**Alıntı:**
+===+
Özgür Altun
ICMA / Direktör Yardımcısı
6 Şubat 2023 günü Türkiye’nin Güneydoğu Bölgesi büyük depremlerle sarsıldı. Bu felaket, en az 50 bin kişinin hayatına, milyonlarca kişinin yerinden olmasına ve yeniden yapılanma çabaları dahil 100 milyar dolar olarak tahmin edilen bir ekonomik kayba yol açtı. Bilim insanları, deprem riski yüksek olan Türkiye’nin Marmara Bölgesi’nde büyük bir depremin yakın zamanda meydana geleceğini öngörüyor. Bu bölge, Türkiye nüfusunun yaklaşık %30'unu ve 1 trilyon doları aşan gayri safi yurtiçi hasılasının %45'ini barındırıyor. BBC Türkçe’nin son raporuna göre, yalnızca İstanbul’da binlerce bina yüksek riskli olarak değerlendiriliyor.
+===+
**Mevcut Veriler:**
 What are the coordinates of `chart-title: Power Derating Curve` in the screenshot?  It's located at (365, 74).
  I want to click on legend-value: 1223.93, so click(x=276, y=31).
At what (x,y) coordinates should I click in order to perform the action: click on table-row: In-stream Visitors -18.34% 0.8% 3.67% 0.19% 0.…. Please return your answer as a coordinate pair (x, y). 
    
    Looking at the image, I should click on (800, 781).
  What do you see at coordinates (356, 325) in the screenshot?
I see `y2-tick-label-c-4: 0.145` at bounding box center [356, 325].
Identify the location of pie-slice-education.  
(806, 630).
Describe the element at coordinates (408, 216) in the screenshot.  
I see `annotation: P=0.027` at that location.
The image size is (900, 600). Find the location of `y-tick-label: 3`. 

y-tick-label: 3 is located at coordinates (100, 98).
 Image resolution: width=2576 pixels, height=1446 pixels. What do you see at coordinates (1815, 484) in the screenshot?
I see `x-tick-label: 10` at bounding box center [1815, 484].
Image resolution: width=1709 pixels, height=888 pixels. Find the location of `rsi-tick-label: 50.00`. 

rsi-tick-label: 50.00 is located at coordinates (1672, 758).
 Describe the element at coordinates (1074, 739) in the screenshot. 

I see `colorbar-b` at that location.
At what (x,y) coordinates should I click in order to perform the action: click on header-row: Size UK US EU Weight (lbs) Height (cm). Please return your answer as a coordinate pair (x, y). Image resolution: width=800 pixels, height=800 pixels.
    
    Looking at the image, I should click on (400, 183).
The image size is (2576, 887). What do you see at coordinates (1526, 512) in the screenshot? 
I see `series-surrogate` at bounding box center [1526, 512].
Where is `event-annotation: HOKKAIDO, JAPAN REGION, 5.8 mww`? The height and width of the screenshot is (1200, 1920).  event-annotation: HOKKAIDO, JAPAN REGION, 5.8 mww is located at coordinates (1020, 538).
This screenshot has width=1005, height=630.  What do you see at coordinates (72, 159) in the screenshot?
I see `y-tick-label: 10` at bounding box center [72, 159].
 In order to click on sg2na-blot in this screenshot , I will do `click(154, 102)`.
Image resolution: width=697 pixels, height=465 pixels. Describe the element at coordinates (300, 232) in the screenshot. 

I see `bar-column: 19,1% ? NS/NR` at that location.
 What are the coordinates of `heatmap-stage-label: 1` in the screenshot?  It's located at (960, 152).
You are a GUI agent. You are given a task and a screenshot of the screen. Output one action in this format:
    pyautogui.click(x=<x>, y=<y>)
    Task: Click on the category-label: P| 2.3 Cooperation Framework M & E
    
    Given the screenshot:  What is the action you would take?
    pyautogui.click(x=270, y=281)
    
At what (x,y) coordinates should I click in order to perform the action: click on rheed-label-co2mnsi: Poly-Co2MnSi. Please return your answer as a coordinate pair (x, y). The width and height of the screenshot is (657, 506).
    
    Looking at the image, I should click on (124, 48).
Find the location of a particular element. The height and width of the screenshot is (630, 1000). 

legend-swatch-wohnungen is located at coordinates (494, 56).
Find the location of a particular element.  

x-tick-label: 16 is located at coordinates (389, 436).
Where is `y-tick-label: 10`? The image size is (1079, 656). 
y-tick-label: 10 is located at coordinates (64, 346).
+===+
**Görev Gereksinimleri:** Deprem yazısında "Özgür Altun" sözlerinden "riskli olarak değerlendiriliyor." sözlerine kadar uzanan her şeyi hiçbir değişiklik yapmadan geri döndürün.

**Yanıt Aşağıda:**
Özgür Altun
ICMA / Direktör Yardımcısı
6 Şubat 2023 günü Türkiye’nin Güneydoğu Bölgesi büyük depremlerle sarsıldı. Bu felaket, en az 50 bin kişinin hayatına, milyonlarca kişinin yerinden olmasına ve yeniden yapılanma çabaları dahil 100 milyar dolar olarak tahmin edilen bir ekonomik kayba yol açtı. Bilim insanları, deprem riski yüksek olan Türkiye’nin Marmara Bölgesi’nde büyük bir depremin yakın zamanda meydana geleceğini öngörüyor. Bu bölge, Türkiye nüfusunun yaklaşık %30'unu ve 1 trilyon doları aşan gayri safi yurtiçi hasılasının %45'ini barındırıyor. BBC Türkçe’nin son raporuna göre, yalnızca İstanbul’da binlerce bina yüksek riskli olarak değerlendiriliyor.